Problem requirements: Begin with the first line of the entries below and reproduce each line exactly, ending with the line that holds "Toggle bold formatting".

Exercise material:

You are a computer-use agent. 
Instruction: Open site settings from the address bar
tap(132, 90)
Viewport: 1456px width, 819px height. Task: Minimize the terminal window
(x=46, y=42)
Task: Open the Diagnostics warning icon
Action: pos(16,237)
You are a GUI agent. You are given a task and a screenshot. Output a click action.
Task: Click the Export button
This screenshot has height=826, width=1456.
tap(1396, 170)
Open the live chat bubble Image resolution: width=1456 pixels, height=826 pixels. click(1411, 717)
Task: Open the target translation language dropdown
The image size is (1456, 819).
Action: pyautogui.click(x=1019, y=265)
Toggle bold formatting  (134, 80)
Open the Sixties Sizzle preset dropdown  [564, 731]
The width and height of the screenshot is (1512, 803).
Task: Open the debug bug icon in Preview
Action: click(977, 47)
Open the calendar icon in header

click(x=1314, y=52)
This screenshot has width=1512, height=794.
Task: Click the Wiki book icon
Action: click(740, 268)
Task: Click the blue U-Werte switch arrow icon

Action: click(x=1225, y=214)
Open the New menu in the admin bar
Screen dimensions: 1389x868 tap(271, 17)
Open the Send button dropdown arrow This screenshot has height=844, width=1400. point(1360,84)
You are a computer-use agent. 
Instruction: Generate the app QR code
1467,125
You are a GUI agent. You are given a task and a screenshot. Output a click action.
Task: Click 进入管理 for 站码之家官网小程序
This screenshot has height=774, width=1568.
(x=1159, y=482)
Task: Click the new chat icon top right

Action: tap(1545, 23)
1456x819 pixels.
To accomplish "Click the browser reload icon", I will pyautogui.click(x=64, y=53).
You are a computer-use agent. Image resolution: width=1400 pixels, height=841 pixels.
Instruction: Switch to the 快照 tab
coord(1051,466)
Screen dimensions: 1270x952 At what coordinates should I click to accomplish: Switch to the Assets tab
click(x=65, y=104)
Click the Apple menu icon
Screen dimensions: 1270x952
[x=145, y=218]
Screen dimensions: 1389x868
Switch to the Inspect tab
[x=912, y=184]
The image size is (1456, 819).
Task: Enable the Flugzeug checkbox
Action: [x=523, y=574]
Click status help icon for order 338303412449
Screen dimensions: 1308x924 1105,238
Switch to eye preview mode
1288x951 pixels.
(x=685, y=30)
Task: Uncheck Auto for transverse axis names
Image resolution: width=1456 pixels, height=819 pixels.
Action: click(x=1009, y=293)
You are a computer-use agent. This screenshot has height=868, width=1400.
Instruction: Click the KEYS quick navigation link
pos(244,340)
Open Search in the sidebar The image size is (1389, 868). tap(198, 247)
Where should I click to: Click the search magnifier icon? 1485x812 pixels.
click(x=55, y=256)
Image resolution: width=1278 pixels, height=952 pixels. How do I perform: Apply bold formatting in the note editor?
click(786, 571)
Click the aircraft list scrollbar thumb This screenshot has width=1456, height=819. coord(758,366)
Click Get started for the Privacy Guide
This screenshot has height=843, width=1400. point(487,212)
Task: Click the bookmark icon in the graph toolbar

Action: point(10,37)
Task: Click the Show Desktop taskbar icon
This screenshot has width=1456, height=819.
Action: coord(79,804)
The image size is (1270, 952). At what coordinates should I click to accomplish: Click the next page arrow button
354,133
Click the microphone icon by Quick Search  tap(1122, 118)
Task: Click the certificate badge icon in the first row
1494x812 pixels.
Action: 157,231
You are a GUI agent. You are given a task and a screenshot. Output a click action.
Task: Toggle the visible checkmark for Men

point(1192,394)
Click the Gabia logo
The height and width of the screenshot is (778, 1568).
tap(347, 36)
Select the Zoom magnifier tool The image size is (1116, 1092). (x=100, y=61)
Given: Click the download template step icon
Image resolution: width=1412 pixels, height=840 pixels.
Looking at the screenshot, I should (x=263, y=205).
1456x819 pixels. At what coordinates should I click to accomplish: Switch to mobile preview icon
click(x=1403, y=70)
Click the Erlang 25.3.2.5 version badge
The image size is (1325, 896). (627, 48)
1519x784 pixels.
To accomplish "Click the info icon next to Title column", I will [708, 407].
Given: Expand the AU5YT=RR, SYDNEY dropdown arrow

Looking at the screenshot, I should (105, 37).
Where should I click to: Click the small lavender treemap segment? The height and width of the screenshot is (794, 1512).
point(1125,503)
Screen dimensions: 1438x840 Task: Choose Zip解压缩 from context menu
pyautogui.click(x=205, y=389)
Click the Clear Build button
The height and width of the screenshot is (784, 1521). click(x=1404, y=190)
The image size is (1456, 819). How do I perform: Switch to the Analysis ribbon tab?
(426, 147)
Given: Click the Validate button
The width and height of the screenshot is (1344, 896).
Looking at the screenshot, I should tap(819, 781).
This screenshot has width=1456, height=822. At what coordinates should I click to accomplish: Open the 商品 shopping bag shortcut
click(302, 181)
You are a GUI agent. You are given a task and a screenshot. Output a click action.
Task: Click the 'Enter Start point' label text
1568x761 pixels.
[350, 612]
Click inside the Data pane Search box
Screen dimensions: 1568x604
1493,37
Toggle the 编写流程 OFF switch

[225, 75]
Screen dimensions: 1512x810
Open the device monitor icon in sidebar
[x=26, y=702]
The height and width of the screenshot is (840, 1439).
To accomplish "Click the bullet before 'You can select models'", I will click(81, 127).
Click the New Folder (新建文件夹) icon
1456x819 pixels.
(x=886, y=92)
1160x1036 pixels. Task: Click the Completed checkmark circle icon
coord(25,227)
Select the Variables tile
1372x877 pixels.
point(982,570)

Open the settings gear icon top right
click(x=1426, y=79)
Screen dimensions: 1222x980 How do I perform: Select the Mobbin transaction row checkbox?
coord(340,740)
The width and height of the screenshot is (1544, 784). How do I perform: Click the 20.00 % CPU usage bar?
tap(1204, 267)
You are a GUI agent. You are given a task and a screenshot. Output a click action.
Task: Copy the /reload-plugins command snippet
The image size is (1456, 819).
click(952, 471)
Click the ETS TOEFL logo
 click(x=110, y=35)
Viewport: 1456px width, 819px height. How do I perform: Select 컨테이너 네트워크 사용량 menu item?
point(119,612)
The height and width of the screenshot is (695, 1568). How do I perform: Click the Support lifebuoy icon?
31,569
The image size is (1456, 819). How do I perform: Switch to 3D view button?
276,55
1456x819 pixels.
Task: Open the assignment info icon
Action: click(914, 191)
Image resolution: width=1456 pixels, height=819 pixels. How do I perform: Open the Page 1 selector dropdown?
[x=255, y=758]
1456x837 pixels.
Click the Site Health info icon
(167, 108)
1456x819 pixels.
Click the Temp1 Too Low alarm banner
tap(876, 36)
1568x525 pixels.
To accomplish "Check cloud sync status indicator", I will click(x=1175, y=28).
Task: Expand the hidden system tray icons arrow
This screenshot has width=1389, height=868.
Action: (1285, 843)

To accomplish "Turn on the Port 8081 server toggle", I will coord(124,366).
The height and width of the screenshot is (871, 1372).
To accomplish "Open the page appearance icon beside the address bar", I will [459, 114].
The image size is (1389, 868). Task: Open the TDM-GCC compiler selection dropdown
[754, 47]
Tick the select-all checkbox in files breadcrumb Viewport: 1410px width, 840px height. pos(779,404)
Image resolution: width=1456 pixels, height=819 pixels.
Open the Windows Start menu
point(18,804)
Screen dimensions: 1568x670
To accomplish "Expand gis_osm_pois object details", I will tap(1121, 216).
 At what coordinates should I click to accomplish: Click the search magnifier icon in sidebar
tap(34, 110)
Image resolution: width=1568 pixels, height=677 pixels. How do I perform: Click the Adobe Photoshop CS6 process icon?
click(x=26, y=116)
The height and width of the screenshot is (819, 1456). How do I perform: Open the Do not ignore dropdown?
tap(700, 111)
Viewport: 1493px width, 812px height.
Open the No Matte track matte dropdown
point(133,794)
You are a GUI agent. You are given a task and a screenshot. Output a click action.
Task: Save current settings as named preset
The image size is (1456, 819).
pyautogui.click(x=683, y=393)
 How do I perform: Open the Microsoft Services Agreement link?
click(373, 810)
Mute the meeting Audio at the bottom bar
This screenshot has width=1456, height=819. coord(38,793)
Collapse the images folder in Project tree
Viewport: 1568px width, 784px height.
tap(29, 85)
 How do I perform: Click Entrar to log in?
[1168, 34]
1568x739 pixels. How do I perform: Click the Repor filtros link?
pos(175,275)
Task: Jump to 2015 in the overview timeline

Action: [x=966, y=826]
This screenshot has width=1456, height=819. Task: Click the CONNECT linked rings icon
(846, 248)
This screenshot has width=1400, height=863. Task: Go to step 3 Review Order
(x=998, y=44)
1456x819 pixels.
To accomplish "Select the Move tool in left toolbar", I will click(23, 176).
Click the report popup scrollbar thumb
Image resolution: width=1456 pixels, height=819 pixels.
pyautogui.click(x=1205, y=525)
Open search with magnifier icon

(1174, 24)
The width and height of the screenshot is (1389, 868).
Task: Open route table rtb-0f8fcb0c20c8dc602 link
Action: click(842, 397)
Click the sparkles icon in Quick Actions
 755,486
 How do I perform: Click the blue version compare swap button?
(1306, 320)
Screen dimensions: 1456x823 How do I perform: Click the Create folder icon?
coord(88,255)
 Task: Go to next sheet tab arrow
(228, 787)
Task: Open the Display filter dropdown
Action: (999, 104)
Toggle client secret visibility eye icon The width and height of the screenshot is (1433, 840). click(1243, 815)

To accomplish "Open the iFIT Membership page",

Solution to this task:
You are a computer-use agent. 
Instruction: Open site settings from the address bar
tap(132, 90)
Viewport: 1456px width, 819px height. Task: Minimize the terminal window
(x=46, y=42)
Task: Open the Diagnostics warning icon
Action: pos(16,237)
You are a GUI agent. You are given a task and a screenshot. Output a click action.
Task: Click the Export button
This screenshot has height=826, width=1456.
tap(1396, 170)
Open the live chat bubble Image resolution: width=1456 pixels, height=826 pixels. click(1411, 717)
Task: Open the target translation language dropdown
The image size is (1456, 819).
Action: pyautogui.click(x=1019, y=265)
Toggle bold formatting  (134, 80)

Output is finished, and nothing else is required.